希泠眸色愈发不耐,她等了许久终于低吼出声:”你在笑什么?!别笑了!“
“你太可笑了,朕实在忍不住……”宣止恶劣的勾起了笑意,如同一个恶作剧的少年。
他不断的开口:“你以为你是谁啊希泠?!若是没有氏渊,你以为你是谁?”
“好了,现在连氏渊也消失了,你还以为你区区一个女人,能有什么能帮到我吗?”
希泠眸色愈发难耐,眼中有些红了,却逞强的死死的盯着宣止。
“别用这种小羊羔似的眼神望着我……”
宣止勾唇,模样却是一副,对她痛不欲生的表情很是享…受:“哦……我想起来了,说不定,你在床上对着我那个可怜的痴情的弟弟露出这种表情,这样的话,他或许真的会退下皇位,毕竟连氏渊都死了,颖离当初的忧心忡忡也已经没有用了,你去求他啊希泠……哈哈……你去求你曾经的男人啊!去啊!”
“闭嘴!”希泠眸中赤红。
她死死的盯着他,手中的雪蚕丝滑下手腕:“我叫你闭嘴!”
宣止一步一步,走向了她。
忽的朝前大迈一步,苍白阴郁得可怖的脸,猛地在她眼前放大,如同恶…魔的吐息在她耳边低喃:“氏渊,死了。”

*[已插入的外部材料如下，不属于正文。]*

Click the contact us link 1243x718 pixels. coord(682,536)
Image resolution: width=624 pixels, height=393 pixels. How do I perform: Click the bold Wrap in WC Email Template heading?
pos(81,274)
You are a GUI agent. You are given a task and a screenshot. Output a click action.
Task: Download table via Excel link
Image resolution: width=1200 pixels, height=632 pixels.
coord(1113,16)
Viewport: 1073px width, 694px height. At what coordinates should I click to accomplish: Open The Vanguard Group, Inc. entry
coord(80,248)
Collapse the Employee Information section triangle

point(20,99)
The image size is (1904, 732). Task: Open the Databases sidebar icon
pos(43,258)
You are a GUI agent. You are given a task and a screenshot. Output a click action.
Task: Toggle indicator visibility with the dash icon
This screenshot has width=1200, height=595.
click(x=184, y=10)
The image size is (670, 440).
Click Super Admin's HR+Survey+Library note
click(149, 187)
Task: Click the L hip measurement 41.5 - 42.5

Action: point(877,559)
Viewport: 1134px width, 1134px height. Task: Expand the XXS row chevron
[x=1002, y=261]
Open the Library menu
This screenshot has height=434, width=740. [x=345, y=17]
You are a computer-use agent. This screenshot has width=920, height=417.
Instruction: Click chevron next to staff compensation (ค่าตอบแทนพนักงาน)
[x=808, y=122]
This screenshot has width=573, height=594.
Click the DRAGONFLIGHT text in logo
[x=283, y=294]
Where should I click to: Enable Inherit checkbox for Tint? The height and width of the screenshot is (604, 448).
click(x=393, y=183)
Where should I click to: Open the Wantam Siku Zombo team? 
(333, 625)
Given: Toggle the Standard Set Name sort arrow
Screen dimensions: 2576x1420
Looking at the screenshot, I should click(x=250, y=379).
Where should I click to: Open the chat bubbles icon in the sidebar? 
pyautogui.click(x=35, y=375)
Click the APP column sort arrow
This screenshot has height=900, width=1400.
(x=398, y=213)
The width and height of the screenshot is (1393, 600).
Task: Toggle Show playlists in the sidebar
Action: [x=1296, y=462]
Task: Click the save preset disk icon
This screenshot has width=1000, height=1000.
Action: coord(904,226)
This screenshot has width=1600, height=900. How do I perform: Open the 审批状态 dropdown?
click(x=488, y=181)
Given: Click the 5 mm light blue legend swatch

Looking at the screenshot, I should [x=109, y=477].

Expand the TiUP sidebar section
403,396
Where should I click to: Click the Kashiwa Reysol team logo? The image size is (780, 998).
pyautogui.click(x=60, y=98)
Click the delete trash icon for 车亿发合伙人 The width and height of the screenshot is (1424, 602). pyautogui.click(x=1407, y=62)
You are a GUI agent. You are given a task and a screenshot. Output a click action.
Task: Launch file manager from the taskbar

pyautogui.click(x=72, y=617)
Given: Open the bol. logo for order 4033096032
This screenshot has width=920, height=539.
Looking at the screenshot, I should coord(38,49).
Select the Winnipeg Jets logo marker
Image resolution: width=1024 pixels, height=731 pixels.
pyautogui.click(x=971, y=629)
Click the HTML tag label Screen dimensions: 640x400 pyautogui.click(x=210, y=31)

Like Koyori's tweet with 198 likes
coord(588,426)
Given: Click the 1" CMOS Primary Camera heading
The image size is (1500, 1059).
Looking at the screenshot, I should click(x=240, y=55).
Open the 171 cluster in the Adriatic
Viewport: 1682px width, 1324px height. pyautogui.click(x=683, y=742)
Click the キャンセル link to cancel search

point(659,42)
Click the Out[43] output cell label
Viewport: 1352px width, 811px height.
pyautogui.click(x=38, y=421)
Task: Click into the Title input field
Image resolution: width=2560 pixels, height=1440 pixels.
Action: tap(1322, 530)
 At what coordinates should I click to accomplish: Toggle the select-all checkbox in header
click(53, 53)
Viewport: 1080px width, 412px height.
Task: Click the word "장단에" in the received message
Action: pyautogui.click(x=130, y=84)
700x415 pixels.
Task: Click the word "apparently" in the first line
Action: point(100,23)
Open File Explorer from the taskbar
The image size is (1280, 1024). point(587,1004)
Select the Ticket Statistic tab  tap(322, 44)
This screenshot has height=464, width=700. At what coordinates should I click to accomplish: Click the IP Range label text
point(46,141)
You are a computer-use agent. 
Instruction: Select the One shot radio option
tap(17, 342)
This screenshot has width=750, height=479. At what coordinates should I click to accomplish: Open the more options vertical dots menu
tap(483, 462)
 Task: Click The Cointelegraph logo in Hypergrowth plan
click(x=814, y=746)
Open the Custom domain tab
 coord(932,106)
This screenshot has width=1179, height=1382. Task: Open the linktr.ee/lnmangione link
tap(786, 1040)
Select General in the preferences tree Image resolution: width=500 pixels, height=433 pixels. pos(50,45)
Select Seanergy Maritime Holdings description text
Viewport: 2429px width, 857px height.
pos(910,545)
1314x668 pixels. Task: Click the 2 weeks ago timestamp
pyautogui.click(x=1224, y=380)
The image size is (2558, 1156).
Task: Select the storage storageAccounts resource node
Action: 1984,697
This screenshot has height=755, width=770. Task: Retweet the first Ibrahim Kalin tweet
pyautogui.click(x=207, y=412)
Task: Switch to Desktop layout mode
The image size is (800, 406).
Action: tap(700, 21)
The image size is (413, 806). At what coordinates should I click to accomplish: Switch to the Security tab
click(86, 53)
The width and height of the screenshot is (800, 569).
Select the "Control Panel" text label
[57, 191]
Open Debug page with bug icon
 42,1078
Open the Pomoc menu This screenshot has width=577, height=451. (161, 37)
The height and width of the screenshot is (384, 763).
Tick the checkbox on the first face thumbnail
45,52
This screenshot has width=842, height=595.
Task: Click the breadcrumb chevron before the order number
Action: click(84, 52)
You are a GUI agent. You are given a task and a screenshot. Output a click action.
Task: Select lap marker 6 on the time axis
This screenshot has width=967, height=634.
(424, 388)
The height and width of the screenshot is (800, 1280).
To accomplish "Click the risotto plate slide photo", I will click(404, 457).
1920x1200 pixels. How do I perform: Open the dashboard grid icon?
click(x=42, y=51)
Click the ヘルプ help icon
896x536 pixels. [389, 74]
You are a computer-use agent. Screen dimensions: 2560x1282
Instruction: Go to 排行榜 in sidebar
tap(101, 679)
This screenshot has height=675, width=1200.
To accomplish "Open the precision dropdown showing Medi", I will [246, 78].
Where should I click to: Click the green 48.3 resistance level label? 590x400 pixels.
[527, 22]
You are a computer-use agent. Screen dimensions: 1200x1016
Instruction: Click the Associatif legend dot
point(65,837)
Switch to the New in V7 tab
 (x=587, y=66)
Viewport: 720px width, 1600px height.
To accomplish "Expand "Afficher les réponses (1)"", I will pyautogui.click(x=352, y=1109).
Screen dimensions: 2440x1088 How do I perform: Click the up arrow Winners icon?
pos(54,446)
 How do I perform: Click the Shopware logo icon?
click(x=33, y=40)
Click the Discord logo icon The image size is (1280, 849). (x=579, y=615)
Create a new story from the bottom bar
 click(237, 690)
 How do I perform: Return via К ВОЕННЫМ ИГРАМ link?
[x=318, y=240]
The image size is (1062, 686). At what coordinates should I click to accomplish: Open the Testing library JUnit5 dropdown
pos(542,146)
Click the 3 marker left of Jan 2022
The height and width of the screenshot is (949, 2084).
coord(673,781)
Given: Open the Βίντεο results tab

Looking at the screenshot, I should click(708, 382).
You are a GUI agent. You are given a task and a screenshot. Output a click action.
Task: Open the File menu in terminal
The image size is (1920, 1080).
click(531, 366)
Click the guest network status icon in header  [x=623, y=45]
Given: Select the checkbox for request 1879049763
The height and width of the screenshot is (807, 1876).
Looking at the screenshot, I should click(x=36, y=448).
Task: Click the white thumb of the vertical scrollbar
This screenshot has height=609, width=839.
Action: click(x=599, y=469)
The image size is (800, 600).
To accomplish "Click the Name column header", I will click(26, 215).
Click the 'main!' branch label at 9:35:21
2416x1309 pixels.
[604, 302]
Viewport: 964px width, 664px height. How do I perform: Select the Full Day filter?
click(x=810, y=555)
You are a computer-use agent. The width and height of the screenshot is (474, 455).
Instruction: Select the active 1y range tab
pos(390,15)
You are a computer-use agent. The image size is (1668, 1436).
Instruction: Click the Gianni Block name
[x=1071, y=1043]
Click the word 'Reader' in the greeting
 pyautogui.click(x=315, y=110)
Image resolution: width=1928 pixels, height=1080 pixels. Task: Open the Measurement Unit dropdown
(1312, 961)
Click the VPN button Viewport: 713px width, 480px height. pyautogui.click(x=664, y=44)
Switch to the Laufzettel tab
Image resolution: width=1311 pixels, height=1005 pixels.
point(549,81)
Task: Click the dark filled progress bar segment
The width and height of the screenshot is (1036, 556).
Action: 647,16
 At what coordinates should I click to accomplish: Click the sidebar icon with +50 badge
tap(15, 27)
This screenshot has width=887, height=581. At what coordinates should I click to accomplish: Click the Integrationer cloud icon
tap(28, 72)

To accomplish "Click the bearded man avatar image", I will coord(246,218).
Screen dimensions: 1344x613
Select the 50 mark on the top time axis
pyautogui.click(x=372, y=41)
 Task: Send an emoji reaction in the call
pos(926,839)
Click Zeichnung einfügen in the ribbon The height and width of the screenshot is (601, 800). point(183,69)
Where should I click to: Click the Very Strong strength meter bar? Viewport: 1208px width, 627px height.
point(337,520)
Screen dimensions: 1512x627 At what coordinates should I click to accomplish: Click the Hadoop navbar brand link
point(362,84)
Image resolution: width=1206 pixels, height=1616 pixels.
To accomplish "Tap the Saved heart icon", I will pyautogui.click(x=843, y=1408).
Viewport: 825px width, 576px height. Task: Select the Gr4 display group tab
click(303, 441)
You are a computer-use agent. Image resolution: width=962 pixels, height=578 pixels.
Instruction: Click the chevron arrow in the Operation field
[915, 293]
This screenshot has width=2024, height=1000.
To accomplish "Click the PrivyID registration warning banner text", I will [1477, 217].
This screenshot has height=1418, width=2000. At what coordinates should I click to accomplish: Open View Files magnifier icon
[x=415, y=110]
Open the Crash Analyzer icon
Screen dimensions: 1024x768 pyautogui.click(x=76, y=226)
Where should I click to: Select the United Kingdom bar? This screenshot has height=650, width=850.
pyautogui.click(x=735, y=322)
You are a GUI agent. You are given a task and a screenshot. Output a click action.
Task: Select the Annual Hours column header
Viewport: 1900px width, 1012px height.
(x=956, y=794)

希泠仿若被什么猛地击倒了,而后双腿猛地瘫软,重重的倒在了地上。
“别说了……”
她低低的,几欲啜泣的模样,垂着头。
发丝散乱,看起来狼狈至极。
这模样,终于取…悦了宣止,他眸带张狂,低哑的忘乎所以:“我的时代就要来了……殷奚终于要是我的了……”
“你凭什么敢这么说……”明显不忿的女子嗓音,又一次响起。
“哈!你以为愿意帮我夺回王位的只有——”
“暗尊。”
希泠冷冽的嗓音蓦地响起。
那话中的沉静,与方才的大乱章法的女子,判若两人。
她倏忽起身,眼眶还红红的,眼神却冰冷坚定:“他一身绛紫色的大氅,帽檐宽大,看不清脸,是不是……”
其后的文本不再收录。